FERNANDINA BEACH, FL. Inspectors visiting Bantam and Biddy at 4800 First Coast Highway on May 21 found toxic chemicals improperly stored or labeled alongside a second, separate citation for toxic substances improperly identified, stored, or used, two distinct chemical-handling failures documented in the same visit at a restaurant that never closed its doors.

The May 21 inspection produced 7 high-severity violations and 3 intermediate violations. State inspectors left the facility open.

What Inspectors Found

1HIGHToxic chemicals improperly stored or labeledHigh severity
2HIGHToxic substances improperly identified/stored/usedHigh severity
3HIGHNo employee health policyHigh severity
4HIGHImproper hand and arm washing techniqueHigh severity
5HIGHFood contact surfaces not properly cleaned/sanitizedHigh severity
6HIGHNo consumer advisory for raw/undercooked foodsHigh severity
7HIGHPerson in charge not present or performing dutiesHigh severity
8INTMulti-use utensils not properly cleanedIntermediate
9INTSingle-use items improperly reusedIntermediate
10INTInadequate ventilation and lightingIntermediate

The two chemical violations stand out because they are distinct citations, not duplicates. One covers improper storage or labeling of toxic chemicals near food. The other covers improper identification, storage, or use of toxic substances. Together they describe a kitchen where chemicals were neither correctly kept away from food nor correctly identified or handled.

Inspectors also cited the restaurant for having no employee health policy, or an inadequate one. That citation sat alongside a finding that employees were using improper hand and arm washing technique, meaning workers were attempting to wash their hands but doing it wrong, leaving pathogens on their hands regardless.

Food contact surfaces were not properly cleaned or sanitized. Multi-use utensils were not properly cleaned. Single-use items were being reused.

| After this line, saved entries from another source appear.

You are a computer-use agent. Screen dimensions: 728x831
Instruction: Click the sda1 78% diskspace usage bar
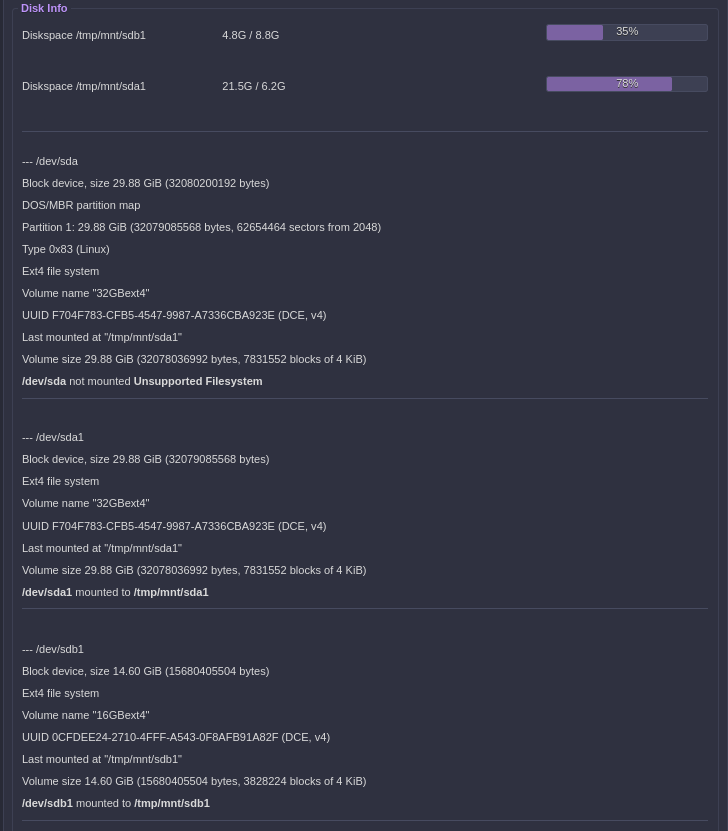626,84
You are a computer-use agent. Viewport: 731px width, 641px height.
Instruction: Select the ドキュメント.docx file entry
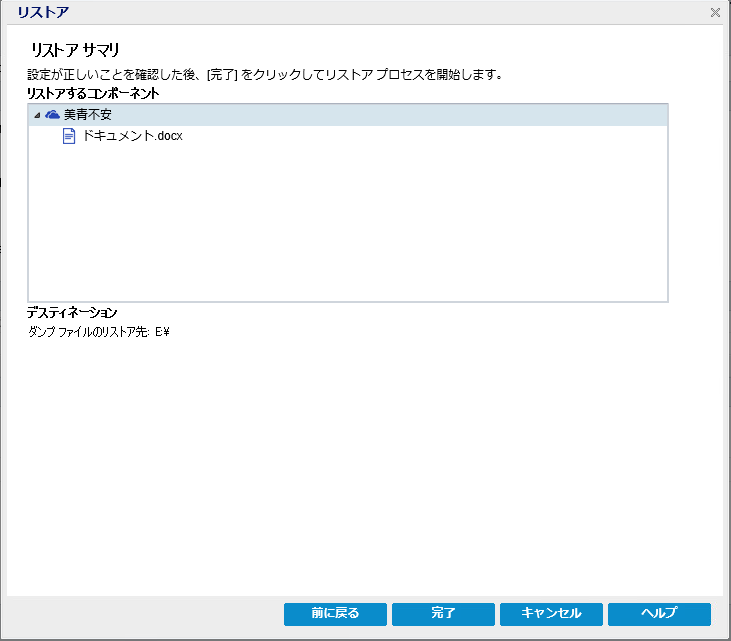[132, 136]
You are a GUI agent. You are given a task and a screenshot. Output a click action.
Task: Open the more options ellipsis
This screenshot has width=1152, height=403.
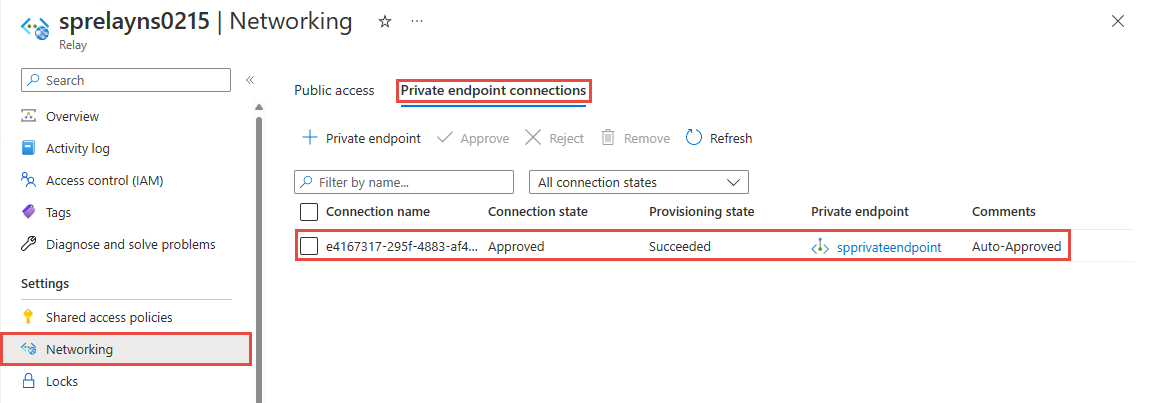tap(416, 21)
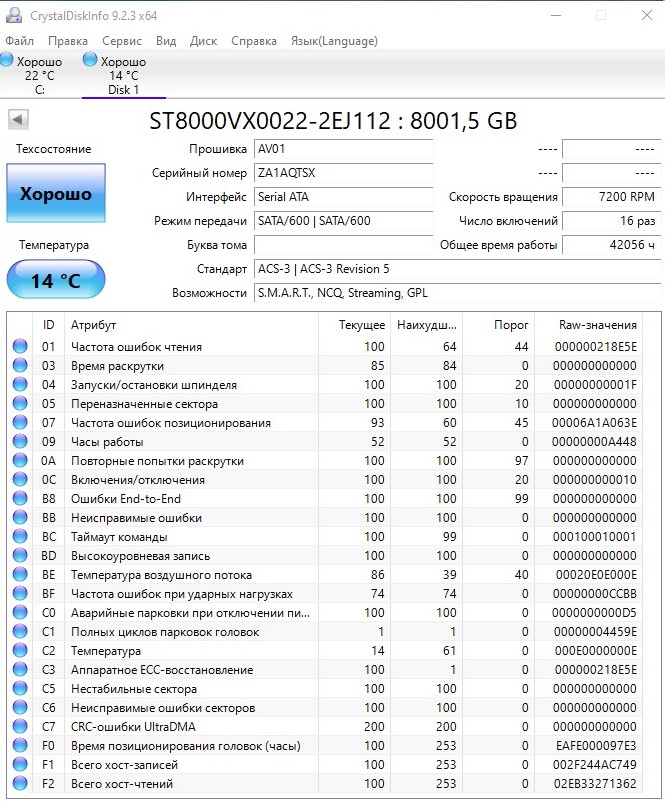Click the previous disk arrow button
The height and width of the screenshot is (801, 665).
click(18, 121)
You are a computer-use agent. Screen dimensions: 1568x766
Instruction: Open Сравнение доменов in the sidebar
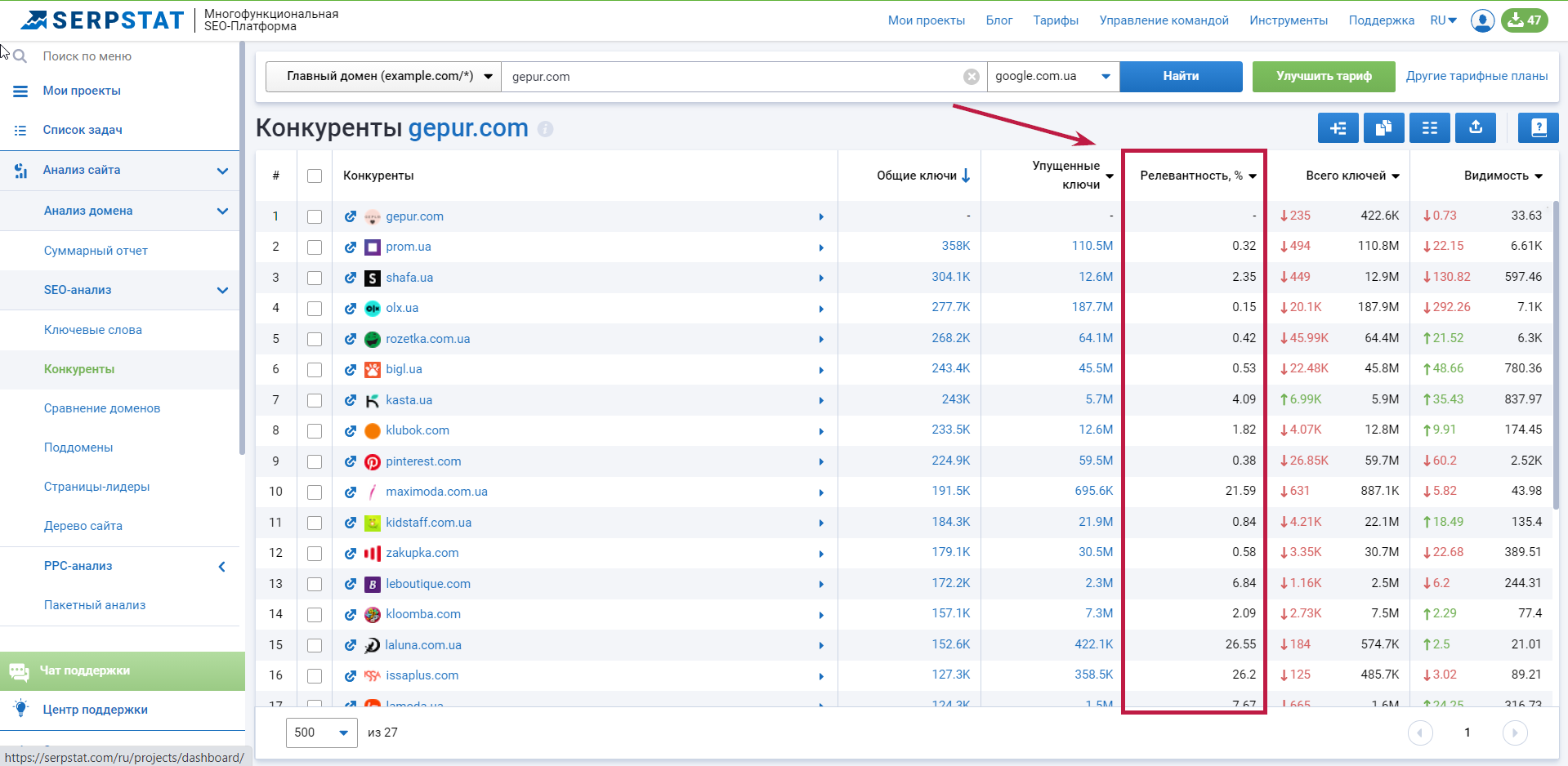102,408
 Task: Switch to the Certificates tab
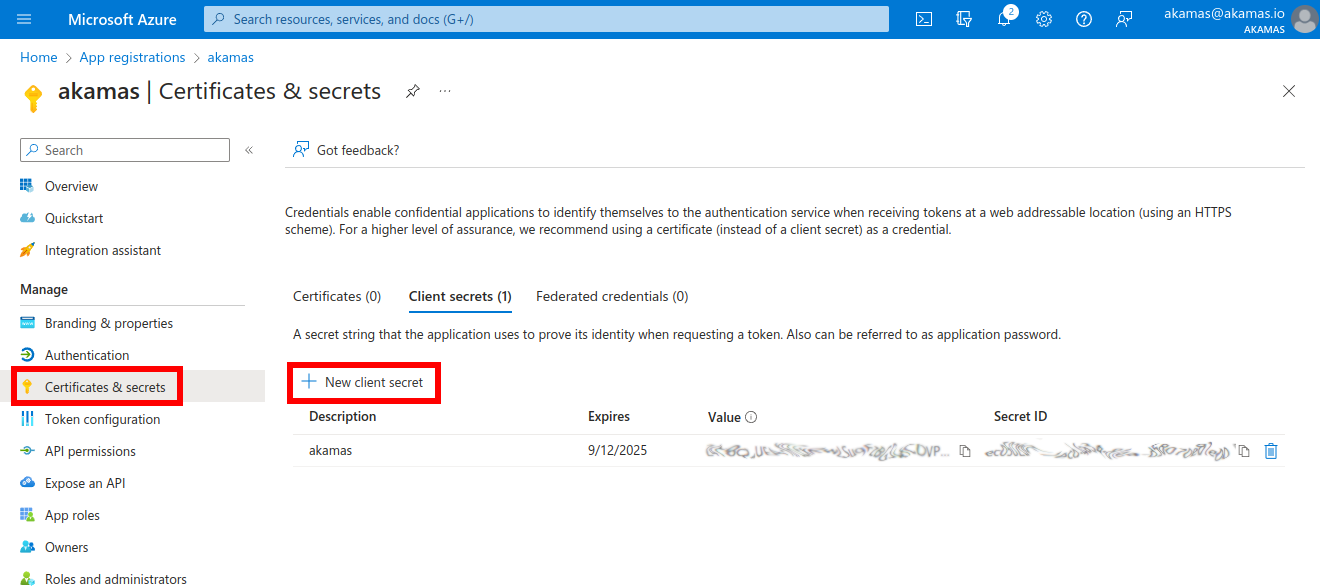pos(337,296)
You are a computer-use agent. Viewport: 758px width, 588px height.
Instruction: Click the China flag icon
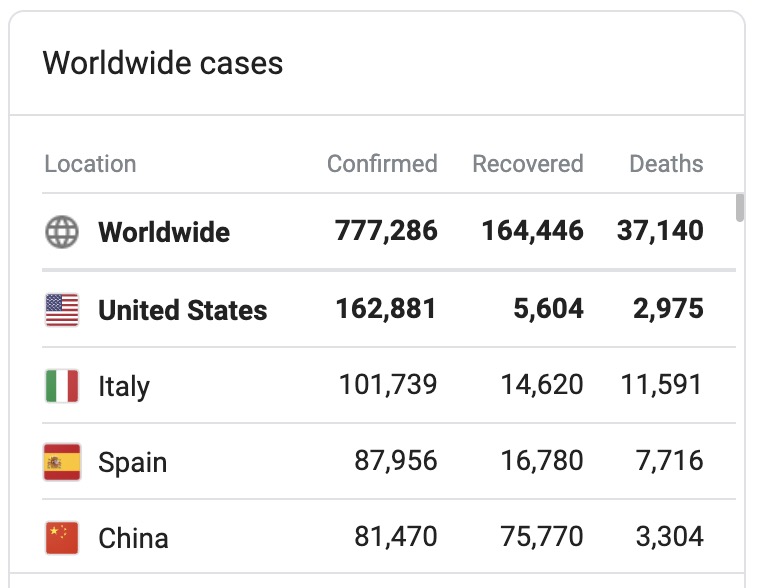62,538
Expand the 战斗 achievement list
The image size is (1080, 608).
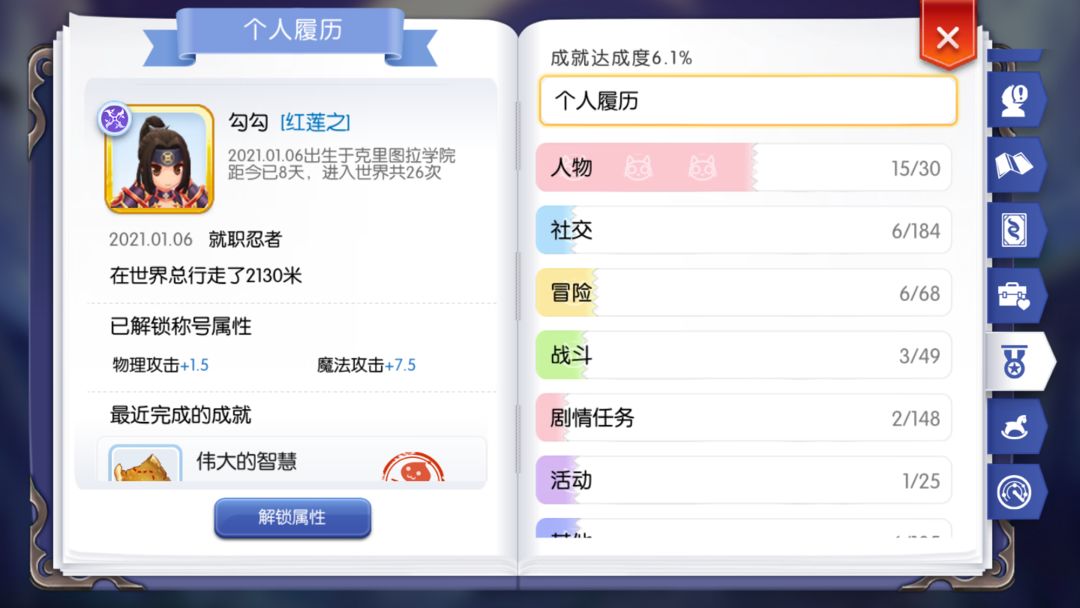pos(743,355)
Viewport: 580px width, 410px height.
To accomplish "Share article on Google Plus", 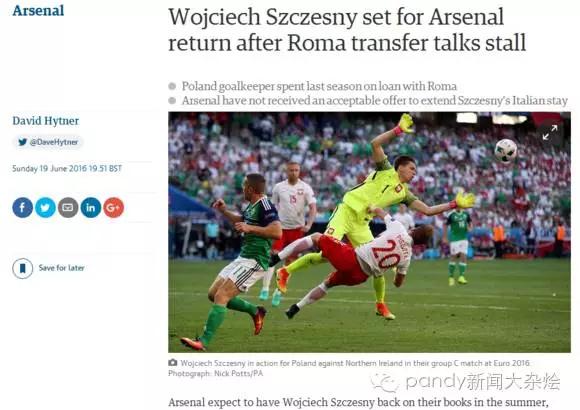I will pyautogui.click(x=114, y=208).
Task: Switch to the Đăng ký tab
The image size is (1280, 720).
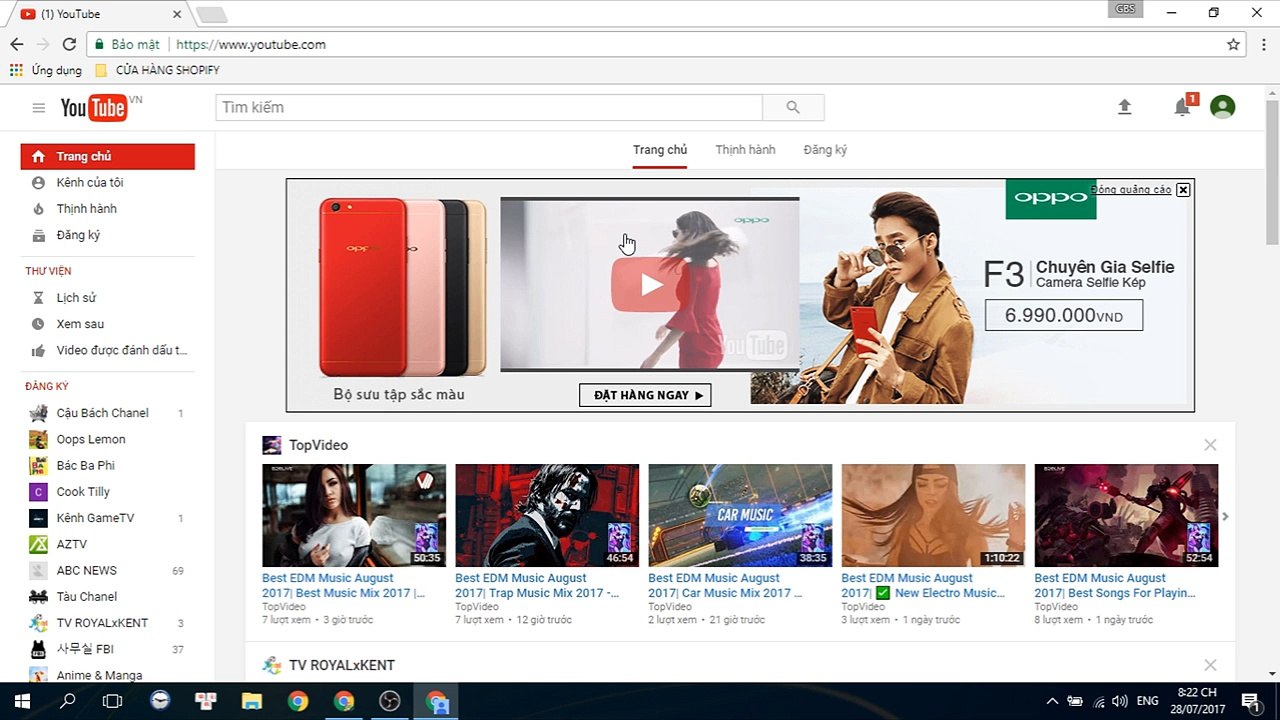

The restaurant also had no consumer advisory posted for raw or undercooked foods, which is required to warn customers who may be at elevated risk. And no person in charge was present or performing supervisory duties during the inspection.

What These Violations Mean

The two chemical violations carry an immediate risk that is different in kind from the other citations. Chemicals stored near food, or chemicals that are mislabeled or misidentified, can cause acute poisoning without any visible sign that something is wrong. A customer would have no way of knowing.

The absence of an employee health policy is a structural failure, not a single incident. Without a written policy, there is no mechanism to keep a sick worker out of the kitchen. Norovirus, which causes roughly 20 million illnesses in the United States each year, spreads through exactly this route: an infected food worker with no instruction to stay home, handling food that goes directly to customers.

Improper handwashing technique compounds that risk. The citation does not mean employees skipped handwashing. It means they went through the motion and it did not work. Studies show that incorrect technique leaves enough pathogen load on hands to contaminate surfaces and food.

Food contact surfaces that are not properly cleaned or sanitized, combined with multi-use utensils that are not properly cleaned, create a pathway for bacterial transfer from one preparation cycle to the next. The absence of a person in charge during the inspection is consistent with the rest of the picture: CDC data links establishments without active managerial control to three times as many critical violations.

The Longer Record

The May 21 inspection is not an outlier for this location. Records show 16 inspections on file and 151 total violations documented across the facility's history.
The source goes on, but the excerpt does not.